/*Code:#include <iostream.h> void main(){ gaurav: int i = 0; cout<<"here "<<++i; goto gaurav; }
can someone please tell me what happens to the previous i , each time goto is executed. I know goto s are not good to use. Just asking for information. What is the memory behavior in this case ??
*/
The i is reset to 0 on each loop. Then because you are precincreminting the i it will be equal to 1 when you display it. If you were to post increment it it would display as 0.
A better, equavilant program
and sorry for my spelling todayCode:#include <iostream> using namespace std; int main(){ while (1) { int i = 0; cout<<"here "<<++i; } }
thank for your post , but i know what happens when the program is executed. I wanted to know how memory allocation etc occur. Will it encounter a memory full ?? , Is the memory of previous i locked ??

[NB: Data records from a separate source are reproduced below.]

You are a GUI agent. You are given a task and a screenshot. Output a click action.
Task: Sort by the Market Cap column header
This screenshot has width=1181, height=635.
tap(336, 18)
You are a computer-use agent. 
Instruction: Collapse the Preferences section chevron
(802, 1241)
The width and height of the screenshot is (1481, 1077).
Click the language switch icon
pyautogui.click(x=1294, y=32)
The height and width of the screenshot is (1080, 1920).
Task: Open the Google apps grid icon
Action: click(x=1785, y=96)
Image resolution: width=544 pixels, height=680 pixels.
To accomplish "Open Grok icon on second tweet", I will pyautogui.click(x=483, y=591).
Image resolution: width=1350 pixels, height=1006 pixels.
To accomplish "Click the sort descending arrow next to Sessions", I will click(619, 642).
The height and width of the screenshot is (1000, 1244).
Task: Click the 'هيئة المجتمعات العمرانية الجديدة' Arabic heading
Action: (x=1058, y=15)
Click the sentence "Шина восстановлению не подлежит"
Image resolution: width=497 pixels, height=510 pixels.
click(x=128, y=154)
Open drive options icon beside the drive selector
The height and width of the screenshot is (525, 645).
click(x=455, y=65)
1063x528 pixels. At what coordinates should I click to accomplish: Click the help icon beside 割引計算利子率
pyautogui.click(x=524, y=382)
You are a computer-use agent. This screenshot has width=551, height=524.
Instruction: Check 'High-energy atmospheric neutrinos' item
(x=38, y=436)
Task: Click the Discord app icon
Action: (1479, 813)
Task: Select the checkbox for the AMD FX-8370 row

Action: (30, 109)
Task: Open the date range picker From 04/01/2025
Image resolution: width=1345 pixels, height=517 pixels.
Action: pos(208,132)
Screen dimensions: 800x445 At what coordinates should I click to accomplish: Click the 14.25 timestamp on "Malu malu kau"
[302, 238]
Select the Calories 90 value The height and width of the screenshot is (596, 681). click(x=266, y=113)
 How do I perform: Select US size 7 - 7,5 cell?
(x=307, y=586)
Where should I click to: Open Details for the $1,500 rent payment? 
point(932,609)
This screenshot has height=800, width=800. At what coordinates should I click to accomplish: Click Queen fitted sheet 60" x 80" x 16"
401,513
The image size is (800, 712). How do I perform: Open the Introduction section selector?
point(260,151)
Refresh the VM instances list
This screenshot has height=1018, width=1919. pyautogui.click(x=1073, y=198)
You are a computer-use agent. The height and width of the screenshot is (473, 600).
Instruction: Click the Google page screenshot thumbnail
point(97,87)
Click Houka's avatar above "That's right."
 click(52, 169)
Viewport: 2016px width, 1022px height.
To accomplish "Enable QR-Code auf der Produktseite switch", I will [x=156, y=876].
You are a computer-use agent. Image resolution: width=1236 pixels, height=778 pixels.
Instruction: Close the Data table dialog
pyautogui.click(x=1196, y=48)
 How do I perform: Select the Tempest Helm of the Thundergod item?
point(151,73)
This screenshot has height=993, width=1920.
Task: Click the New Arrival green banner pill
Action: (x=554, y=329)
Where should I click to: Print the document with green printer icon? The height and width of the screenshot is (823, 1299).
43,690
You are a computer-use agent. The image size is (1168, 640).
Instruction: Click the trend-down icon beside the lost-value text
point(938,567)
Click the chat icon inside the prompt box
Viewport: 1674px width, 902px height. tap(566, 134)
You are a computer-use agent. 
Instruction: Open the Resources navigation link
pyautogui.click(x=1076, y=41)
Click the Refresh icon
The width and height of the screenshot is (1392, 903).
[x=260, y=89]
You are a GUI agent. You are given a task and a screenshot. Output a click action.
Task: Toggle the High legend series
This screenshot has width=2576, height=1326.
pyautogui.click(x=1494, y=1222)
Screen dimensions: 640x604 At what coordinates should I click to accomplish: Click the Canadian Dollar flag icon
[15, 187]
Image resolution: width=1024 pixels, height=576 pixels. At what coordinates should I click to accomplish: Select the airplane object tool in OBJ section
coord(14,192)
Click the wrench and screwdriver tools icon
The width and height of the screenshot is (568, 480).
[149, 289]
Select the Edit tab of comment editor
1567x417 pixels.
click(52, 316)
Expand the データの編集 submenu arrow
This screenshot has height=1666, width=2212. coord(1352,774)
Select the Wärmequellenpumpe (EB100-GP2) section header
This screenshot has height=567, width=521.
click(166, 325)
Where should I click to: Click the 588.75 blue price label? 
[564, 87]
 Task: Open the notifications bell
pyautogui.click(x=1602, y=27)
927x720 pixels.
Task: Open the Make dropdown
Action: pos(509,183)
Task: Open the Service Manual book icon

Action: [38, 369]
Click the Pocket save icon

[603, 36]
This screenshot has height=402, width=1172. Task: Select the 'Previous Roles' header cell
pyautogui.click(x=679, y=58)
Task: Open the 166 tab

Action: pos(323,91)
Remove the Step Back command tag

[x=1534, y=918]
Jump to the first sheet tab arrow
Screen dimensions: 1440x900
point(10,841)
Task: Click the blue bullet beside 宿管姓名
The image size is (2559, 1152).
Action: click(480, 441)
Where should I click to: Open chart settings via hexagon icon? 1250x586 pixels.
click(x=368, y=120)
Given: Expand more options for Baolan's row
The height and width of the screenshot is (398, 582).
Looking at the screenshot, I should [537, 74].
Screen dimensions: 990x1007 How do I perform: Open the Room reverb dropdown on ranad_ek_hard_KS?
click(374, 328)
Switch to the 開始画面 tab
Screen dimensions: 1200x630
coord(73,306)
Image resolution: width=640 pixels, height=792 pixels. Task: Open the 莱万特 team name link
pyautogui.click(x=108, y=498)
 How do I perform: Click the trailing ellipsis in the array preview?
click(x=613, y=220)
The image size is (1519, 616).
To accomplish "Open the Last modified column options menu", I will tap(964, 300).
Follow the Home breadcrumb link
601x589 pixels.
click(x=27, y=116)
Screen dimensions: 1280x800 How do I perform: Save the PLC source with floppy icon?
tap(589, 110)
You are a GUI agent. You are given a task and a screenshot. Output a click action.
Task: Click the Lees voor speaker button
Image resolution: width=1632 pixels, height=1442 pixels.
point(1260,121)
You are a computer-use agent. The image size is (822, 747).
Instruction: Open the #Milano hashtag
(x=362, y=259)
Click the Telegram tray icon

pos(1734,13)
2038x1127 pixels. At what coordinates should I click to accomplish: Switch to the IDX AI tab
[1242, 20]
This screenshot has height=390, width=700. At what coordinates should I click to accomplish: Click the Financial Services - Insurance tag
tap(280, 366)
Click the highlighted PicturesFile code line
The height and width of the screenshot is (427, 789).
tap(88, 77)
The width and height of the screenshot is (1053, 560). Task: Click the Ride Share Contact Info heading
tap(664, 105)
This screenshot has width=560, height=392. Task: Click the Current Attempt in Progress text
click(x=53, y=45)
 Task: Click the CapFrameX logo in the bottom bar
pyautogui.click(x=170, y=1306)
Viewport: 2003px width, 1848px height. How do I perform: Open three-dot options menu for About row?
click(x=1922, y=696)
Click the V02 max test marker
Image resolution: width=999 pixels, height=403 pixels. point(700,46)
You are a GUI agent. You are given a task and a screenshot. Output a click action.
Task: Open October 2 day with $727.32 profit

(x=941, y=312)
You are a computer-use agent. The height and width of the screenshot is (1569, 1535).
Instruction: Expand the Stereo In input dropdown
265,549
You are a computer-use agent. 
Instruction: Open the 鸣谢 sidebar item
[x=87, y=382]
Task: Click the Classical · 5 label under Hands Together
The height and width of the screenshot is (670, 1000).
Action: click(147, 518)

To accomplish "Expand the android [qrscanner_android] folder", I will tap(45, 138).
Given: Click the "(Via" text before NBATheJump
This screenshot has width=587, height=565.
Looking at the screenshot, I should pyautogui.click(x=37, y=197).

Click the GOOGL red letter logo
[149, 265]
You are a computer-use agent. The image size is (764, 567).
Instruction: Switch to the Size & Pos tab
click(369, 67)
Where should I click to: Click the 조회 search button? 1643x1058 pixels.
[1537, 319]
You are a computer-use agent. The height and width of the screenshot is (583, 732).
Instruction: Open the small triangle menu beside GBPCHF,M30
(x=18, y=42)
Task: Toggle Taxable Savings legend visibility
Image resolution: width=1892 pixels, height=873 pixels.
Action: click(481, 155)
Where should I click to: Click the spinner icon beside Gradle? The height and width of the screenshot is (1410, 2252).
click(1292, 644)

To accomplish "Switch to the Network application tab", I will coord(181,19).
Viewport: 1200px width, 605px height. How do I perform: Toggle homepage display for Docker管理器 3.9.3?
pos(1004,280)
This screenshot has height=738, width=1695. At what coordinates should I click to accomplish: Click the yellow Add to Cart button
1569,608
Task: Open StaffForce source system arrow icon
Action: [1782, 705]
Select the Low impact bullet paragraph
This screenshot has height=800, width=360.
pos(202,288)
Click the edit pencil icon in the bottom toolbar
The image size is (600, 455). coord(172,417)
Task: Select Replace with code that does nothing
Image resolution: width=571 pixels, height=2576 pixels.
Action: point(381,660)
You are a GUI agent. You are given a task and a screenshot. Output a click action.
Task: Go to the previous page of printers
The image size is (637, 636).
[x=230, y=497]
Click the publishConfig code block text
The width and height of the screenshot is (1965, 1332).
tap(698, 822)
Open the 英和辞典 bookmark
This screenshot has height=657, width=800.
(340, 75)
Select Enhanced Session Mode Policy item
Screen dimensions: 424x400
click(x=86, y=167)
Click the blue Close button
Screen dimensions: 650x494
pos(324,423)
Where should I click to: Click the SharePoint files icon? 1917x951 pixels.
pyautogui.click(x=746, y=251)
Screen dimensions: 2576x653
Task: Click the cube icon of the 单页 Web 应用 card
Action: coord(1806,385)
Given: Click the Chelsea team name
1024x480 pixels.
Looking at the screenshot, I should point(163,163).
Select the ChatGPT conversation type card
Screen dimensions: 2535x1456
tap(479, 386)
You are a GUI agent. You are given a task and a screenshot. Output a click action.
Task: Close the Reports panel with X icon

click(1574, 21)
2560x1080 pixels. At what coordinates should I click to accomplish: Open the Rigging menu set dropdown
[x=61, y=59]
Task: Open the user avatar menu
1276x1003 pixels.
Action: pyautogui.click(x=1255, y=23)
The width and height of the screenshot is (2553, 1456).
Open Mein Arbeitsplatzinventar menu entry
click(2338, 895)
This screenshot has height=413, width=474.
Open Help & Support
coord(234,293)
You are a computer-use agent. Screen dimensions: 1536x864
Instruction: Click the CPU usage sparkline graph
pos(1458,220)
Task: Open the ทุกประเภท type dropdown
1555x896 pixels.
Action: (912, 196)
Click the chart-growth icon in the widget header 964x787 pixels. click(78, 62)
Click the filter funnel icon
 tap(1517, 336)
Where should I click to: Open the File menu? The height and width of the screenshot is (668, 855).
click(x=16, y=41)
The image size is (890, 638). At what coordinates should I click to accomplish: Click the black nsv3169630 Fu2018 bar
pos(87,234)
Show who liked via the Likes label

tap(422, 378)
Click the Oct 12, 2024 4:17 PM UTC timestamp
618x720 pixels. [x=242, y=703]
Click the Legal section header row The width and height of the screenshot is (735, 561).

How does the stack behave ??
there is only one instance of i. All auto variables are allocated on the stack immediately on program entry, not when encountered in the program.
u mean to say when this function is entered atleast four int memory spaces will be allocated on the stack??
Code:void func(int a){ if(a){ int p,q; // do anything }else{ int r,s; //do anything } }
A variable is initializied when its scope is activated I thought.
For sure though, there will only be one instance of "i" since it is all in the same scope.
Yes -- the compiler allocates all memory for the function in one big block, and it is not deallocated until the function returns. So, in your example, if sizeof(int) == 4, then the compiler will allocate 4*4= 16 bytes for the 4 variables. It may allocate more variables than you requested, the additonal ones are reserved for the compiler's use for temporary storage.Originally Posted by agarwaga
above will allocate all thee variables (a, b, and c) at beginnnig of the function. Normally there is only one integer allocated for variable c because of scoping.Code:void func(int a){ { int a,b; for( ... ) { int c; } if( ... ) { int c; } }
You are correct -- it is initialized when the variable comes into scope but no additional memory is allocated for it. The same applies to C++ classes -- initialized (constructor called) only when they come into scope but actual allocation on the stack occurs upon function entry.
Maybe? It depends on what your compiler does. Compilers can do whatever they want. Your function here could use no extra memory on the stack, keeping everything inside the processor, depending on the code involved. I would be disappointed if the compiler allocated 4*4 bytes for p, q, r, s, because only two are ever needed at any one time. If your code has some complicated arithmetic expression in it, the compiler might need to use extra stack space to store temporary results. If you have any function calls, stack space will be used to pass arguments to the function.
By the same token, it could optimise them out of existence altogether - there is no general way of looking at a bit of code and deciding how much stack space a function needs.
Additionally, if you have a mix of local variable types, then there may be padding between them which cannot be detected from simply looking at the code. char arrays for example are often rounded up to multiples of 4 or 8 to preserve alignment of other data on the stack.